Murphys Law Glass Mk3So farewell Google Glass. For now at least. It looked like the next big thing, alongside all the other next big things Google is working on, but for the moment at least, the dream seems to be over.

In one sense, no one should be too surprised when Google kills something. Look back over the company’s history and it is littered with the corpses of defunct tech and services. Think Google Wave, Google Buzz, Google Talk and Google Reader, to name but a few.

But Glass was different. It seemed like, to use that phrase beloved of serial conference speakers, a paradigm shift in the way we would interact with the world around us. It seemed to have the potential to fuse the real and digital worlds so that you could go about your daily life in the real world while remaining permanently tuned in to your digital one.

It’s not quite as shocking as Google announcing an end to its work on driverless cars, but it’s somewhere between that and all those other more mundane services Google has killed in the past.

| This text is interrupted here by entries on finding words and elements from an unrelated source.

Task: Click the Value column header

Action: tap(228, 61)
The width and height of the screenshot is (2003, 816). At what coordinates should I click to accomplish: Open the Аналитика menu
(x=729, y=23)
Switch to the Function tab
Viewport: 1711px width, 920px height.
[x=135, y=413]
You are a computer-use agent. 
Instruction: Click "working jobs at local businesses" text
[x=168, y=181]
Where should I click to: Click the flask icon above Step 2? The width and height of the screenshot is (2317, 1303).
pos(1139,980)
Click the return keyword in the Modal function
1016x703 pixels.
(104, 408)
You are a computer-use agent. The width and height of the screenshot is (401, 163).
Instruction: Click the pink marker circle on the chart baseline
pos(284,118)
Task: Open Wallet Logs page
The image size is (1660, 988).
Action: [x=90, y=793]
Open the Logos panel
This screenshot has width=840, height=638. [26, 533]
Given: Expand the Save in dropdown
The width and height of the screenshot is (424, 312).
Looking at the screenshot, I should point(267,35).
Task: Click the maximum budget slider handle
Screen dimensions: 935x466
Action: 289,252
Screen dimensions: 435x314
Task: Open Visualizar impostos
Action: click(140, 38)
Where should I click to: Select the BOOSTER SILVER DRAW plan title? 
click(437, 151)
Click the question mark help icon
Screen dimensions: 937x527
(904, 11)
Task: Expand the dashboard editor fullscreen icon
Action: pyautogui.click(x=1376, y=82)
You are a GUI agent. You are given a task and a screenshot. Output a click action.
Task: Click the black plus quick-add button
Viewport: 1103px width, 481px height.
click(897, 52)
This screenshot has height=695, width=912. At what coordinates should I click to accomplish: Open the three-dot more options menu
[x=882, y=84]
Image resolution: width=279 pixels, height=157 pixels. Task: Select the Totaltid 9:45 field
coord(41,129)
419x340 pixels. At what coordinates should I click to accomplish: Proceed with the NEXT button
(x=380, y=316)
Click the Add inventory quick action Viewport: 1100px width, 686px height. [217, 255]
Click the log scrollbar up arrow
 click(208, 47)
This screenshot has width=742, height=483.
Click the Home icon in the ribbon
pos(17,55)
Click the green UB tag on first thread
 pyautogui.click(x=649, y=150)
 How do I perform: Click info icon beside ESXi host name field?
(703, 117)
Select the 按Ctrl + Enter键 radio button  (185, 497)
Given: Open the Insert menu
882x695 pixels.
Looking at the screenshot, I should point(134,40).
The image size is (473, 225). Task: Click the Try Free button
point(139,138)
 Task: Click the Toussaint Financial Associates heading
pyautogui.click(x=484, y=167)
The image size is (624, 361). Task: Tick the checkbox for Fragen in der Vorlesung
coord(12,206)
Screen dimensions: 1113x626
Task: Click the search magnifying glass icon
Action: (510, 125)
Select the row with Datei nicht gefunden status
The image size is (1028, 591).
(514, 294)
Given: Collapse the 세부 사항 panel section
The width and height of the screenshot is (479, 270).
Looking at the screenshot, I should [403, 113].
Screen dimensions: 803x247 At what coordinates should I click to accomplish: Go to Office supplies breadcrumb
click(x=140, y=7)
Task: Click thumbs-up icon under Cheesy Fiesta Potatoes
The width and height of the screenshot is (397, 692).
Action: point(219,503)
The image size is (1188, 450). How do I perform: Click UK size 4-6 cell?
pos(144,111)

For all its virtues, however, there have always been issues with Glass. Firstly, the device itself was expensive, with the first wave of units costing $1,500 when they went on sale to developers as part of the Glass Explorer programme.

“Beam me up, Scotty”
Secondly, people wearing Glass looked at worst nerdy, and at best like they’d just stepped off the set of Star Trek. Early users reported being constantly stopped in the street by people wanting to take a closer look. But enthusiasm turned to cynicism, as the word ‘Glasshole’ entered the vernacular as a pejorative term for someone wearing Glass.

And it didn’t stop at name-calling, as reports started to appear of Glass wearers being attacked for their early adoption. Occasionally, the attacks came from people who believed the Glasshole had been covertly photographing them or filming them. Understandable, when you could take a photo with the wink of an eye. Bans on Glass in restaurants and bars inevitably followed.

Google insists that the Glass story is not over. Announcing the decision to end the Glass Explorer programme on its Google+ account the company says: “We’re continuing to build for the future, and you’ll start to see future versions of Glass when they’re ready”.

Nevertheless, yesterday’s news will have gone down badly with those developers who have invested money in buying the device and time in developing apps and services to work with it. Those companies that have launched apps for Glass – there’s a decent summary here – will also no doubt be wondering what to do with them, even if Google has pledged to support companies using Glass.

I wonder how Tesco, which announced the Glass version of its shopping app just two days ago, is feeling about the tech right now. Glassed off is my guess. In the words of one developer, Tony Beddard, who posted a comment in response to the announcement yesterday: “Never, has so much, been promised, to so many, with so little delivered, for so much. GIVE ME MY MONEY BACK GOOGLE GLASS.”